In order to keep metadata from previous (and current) workflow runs, all the data has to be moved to a new centralized table. Depending on the number and shape of the workflows in your database this step can be significantly time and space consuming. It is not possible to give an accurate estimation due to the multiple variables in play like number of workflows, complexity (number of tasks, scatters, attempts per task, etc...), hardware performance (of the database, of the machine running cromwell), backends used, etc...

However, a good rule of thumb is to make sure that your database has enough disk space to grow a factor 10. This is due to the fact that data is de-normalized during the migration. In particular all inputs and outputs, which means the more complex / large your outputs are (large arrays, etc...), the more your database will grow. Also be aware that the migration can take several hours for substantially large databases.

Important Notes

  • For better performance, make sure the flag rewriteBatchedStatements is set to true. This can be done by adding to your database connection url.

e.g:

jdbc:mysql:http://localhost:3006/cromwell_db?rewriteBatchedStatements=true

See the mysql doc for more information.

  • Because of the nature of wdl inputs and outputs, as well as the way they were stored up until cromwell 0.19, it is necessary to pull them out of the database, process them one by one in cromwell, and re-insert them. For that reason, if your database contains workflows with very large inputs or outputs (for example Arrays of several thousands of elements, large matrix, etc...), you might want to tune the migration-read-batch-size and migration-write-batch-size configuration fields (see the database section in application.conf)

    • migration-read-batch-size sets the number of rows that should be retrieved at the same time from the database. Once every row is processed, the next set is retrieved until there are no more.

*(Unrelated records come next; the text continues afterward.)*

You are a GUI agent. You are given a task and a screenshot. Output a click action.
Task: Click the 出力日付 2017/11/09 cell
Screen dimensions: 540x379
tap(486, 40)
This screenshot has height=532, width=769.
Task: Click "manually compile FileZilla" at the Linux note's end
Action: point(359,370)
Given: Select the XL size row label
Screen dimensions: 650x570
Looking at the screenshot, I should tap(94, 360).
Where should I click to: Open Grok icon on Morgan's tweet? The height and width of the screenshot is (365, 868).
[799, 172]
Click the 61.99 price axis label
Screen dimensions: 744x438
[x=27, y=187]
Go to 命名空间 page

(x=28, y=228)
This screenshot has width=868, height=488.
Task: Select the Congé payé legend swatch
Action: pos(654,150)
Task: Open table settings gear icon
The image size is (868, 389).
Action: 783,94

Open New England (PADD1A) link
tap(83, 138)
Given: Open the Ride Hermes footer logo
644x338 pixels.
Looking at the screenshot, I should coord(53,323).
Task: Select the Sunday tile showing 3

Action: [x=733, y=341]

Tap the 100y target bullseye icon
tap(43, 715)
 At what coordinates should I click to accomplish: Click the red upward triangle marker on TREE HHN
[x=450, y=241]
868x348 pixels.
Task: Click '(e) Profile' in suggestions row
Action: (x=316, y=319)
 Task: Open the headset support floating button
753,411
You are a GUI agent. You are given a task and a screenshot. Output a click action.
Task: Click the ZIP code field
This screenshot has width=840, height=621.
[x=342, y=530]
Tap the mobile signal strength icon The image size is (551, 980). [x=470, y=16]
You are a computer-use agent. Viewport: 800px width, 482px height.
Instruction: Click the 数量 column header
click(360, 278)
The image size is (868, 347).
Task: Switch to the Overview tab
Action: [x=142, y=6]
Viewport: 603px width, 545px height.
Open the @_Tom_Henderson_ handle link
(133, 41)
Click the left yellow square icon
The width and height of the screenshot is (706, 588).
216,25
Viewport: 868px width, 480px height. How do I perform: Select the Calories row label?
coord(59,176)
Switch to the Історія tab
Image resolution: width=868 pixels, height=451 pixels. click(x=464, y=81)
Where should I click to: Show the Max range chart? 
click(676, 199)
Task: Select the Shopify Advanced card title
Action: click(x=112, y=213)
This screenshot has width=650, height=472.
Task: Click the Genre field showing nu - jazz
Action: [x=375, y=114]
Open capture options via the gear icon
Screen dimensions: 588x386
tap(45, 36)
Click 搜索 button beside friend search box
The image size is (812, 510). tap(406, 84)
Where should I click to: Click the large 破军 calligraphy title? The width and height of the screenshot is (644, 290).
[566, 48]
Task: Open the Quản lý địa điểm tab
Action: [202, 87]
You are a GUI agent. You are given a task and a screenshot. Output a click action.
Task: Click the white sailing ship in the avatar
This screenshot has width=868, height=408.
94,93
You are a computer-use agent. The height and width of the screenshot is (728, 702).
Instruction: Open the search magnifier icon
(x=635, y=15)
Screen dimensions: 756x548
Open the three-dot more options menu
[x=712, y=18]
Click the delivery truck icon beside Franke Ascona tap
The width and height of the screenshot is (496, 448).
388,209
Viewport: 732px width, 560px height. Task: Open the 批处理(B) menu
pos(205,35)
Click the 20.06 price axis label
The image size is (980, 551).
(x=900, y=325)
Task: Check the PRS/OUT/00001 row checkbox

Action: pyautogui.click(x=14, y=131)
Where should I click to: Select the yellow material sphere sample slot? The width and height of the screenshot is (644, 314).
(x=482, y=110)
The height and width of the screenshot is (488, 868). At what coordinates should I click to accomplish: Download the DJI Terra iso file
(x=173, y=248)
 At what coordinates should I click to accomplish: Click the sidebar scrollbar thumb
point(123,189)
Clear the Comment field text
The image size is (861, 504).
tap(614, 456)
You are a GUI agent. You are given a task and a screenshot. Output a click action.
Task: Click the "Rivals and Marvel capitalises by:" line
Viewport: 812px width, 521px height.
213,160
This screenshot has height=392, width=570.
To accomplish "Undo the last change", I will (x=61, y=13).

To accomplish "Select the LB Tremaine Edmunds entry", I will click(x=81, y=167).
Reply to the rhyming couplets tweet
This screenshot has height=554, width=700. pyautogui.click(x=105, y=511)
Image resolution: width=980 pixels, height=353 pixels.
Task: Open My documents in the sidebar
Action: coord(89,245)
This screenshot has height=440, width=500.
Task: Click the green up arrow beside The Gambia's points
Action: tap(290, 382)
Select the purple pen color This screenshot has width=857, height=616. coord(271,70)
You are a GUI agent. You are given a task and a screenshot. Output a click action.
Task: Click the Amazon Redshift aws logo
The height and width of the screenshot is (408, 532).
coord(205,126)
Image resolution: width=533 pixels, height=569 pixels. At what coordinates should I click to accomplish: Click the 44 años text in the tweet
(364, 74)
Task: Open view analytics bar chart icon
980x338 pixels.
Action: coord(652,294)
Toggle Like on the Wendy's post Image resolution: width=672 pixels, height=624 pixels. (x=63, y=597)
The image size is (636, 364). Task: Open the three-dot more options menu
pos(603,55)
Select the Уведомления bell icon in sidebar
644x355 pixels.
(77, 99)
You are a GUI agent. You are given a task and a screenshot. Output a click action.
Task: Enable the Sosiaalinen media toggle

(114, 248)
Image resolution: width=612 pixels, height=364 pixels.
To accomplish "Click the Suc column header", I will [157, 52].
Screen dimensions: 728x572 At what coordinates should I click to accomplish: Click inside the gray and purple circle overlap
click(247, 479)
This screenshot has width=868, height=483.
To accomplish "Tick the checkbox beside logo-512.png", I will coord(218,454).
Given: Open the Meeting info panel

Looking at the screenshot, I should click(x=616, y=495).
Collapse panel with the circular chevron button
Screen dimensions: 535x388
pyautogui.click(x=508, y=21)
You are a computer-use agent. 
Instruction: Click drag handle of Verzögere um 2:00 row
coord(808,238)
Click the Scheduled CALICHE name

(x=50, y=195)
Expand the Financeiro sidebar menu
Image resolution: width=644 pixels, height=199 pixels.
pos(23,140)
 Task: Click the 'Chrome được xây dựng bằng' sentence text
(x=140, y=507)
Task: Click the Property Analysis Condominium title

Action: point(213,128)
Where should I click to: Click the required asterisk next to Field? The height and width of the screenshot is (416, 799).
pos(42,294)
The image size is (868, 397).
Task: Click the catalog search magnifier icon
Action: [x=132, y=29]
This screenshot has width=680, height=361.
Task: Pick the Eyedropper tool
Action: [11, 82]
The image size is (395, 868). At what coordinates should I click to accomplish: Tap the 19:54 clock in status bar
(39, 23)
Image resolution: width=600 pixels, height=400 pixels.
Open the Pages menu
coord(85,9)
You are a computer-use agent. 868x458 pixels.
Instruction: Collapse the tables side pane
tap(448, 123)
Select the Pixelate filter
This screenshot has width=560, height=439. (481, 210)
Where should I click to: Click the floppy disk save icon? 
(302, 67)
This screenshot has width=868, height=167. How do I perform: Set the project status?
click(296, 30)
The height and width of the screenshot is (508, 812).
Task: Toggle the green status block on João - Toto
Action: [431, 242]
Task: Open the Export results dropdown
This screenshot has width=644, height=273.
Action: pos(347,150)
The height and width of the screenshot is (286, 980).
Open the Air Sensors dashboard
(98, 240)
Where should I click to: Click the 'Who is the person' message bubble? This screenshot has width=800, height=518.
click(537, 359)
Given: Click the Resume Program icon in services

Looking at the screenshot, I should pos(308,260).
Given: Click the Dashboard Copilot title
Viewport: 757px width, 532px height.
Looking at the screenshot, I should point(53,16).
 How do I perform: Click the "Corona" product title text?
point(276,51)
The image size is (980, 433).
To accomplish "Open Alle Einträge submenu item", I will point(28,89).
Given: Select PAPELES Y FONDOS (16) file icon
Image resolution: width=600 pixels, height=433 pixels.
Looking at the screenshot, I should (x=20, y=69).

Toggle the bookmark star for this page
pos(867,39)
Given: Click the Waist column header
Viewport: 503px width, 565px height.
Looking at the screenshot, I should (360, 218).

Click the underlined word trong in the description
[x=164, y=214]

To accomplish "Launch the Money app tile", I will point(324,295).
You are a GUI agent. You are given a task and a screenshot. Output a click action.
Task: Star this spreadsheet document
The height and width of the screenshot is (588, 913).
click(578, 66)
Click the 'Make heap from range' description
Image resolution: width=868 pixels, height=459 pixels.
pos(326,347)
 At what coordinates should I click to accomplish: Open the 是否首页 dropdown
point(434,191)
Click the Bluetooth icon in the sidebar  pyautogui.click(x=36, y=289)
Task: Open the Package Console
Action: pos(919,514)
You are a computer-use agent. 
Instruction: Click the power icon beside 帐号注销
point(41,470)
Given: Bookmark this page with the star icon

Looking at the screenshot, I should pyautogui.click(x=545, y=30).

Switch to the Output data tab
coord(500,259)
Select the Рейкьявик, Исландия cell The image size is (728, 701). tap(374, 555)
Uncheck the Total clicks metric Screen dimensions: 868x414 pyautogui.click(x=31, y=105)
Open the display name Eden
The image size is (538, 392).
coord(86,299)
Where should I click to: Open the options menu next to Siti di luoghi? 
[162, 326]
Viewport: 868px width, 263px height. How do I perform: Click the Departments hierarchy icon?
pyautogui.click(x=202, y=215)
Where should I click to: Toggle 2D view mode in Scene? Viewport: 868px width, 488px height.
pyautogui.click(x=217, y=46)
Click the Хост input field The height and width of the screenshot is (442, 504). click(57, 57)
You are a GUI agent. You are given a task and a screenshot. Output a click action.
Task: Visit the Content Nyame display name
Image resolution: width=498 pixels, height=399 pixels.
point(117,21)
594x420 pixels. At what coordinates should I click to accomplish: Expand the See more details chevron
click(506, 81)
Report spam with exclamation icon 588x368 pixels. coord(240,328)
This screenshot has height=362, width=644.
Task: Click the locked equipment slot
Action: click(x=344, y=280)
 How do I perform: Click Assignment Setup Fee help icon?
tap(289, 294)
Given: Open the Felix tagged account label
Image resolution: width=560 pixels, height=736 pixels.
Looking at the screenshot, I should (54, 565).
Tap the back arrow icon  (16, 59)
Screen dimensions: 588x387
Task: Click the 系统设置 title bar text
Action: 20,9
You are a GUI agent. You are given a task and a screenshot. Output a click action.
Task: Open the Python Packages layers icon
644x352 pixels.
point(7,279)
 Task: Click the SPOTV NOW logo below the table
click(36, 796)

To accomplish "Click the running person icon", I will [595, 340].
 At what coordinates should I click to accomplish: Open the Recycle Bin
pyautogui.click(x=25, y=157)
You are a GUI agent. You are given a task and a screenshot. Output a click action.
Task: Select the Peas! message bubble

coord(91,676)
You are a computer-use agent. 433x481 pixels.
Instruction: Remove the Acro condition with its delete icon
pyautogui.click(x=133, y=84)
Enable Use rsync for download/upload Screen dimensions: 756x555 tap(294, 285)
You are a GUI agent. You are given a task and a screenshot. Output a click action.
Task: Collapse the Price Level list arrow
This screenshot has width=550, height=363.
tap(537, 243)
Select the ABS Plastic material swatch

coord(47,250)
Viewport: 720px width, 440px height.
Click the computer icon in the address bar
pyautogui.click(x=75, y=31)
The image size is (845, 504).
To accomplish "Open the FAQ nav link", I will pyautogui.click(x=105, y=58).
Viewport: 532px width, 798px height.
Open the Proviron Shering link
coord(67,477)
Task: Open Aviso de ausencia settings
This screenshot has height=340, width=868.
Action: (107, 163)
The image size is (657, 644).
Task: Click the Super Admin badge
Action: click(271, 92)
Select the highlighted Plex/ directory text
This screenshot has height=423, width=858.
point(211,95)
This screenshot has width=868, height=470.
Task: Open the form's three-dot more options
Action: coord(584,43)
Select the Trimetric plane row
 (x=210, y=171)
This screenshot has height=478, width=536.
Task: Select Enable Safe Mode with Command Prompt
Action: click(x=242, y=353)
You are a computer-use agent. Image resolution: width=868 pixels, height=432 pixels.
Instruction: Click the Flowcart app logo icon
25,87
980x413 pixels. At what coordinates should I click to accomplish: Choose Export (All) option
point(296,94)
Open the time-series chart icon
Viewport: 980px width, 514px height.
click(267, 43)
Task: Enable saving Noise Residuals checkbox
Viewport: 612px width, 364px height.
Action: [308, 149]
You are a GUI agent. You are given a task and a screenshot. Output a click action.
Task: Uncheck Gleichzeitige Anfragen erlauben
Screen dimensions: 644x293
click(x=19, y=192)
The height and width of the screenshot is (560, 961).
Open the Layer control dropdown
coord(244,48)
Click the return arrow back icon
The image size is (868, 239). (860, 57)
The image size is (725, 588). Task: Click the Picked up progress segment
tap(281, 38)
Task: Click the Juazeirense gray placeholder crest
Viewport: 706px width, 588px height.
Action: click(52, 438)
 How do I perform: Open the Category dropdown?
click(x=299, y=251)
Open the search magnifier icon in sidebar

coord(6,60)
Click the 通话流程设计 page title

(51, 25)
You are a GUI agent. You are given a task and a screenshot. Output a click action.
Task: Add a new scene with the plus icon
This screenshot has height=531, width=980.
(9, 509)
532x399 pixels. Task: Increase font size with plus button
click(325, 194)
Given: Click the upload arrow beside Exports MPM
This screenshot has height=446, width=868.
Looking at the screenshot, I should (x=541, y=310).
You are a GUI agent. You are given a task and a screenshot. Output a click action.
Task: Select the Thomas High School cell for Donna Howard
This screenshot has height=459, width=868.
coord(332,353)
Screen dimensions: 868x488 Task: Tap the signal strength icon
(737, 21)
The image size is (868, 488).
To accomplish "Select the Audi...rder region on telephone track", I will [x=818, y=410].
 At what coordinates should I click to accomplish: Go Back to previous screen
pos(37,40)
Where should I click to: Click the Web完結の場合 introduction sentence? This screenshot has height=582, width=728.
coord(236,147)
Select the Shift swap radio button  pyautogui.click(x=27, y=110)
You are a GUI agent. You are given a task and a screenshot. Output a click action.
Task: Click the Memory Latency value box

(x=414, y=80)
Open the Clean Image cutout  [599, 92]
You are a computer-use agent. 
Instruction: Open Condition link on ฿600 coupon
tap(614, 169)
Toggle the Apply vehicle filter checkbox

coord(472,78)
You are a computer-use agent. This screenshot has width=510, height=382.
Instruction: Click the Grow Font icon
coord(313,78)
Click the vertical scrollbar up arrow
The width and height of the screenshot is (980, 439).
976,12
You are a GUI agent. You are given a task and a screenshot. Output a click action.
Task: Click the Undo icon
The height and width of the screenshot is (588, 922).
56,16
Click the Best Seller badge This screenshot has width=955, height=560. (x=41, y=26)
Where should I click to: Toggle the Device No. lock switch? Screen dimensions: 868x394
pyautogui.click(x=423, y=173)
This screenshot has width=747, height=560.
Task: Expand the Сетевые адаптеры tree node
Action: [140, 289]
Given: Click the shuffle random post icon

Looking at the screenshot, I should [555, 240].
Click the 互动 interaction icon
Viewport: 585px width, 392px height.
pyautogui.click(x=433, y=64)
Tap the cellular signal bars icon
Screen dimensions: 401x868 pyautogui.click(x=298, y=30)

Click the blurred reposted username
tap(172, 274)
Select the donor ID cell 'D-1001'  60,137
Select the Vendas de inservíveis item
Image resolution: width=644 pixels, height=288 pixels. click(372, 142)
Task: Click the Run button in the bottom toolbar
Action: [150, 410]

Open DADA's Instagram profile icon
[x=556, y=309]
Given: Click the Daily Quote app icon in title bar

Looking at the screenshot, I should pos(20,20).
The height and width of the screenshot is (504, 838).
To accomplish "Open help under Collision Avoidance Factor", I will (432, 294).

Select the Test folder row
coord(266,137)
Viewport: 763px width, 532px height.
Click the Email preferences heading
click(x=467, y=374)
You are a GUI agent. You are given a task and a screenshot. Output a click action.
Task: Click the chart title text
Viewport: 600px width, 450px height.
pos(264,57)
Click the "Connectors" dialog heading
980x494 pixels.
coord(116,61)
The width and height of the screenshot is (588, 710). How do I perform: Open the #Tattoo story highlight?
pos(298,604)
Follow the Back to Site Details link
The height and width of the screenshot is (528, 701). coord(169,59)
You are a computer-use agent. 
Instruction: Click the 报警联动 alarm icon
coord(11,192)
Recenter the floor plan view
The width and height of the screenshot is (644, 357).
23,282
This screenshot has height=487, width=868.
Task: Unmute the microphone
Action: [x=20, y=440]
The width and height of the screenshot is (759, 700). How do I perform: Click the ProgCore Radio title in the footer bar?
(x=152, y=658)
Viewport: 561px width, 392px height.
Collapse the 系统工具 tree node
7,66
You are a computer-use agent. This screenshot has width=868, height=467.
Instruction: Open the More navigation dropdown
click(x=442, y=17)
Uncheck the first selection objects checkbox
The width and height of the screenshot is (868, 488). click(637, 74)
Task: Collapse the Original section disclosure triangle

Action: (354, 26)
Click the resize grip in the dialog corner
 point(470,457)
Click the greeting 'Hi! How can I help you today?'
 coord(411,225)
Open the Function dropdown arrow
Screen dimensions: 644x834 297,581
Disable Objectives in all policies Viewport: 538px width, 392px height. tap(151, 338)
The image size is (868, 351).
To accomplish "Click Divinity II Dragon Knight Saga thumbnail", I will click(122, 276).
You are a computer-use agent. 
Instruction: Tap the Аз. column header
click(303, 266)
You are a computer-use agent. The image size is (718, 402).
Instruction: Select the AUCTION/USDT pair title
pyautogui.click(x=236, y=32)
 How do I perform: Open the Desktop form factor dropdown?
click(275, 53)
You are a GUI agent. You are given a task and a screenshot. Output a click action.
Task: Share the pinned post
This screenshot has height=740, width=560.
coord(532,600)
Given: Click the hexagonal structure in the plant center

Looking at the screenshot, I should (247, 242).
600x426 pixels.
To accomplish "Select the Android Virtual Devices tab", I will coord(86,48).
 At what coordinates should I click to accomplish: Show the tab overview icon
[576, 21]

If your workflows/tasks have very large inputs or outputs, a number too large here could cause out of memory errors, or extended waiting times to pull the data from the database. On the other hand, a number too small could decrease performance by causing more round-trips to the database with the associated overhead.

    • migration-write-batch-size sets the number of insert statements that are buffered before being committed in a transaction. This decreases the number of queries to the database, while making sure the batch never gets too big. You might consider decreasing this field if your workflows/tasks have very large Strings as input or output (for example several MB of text).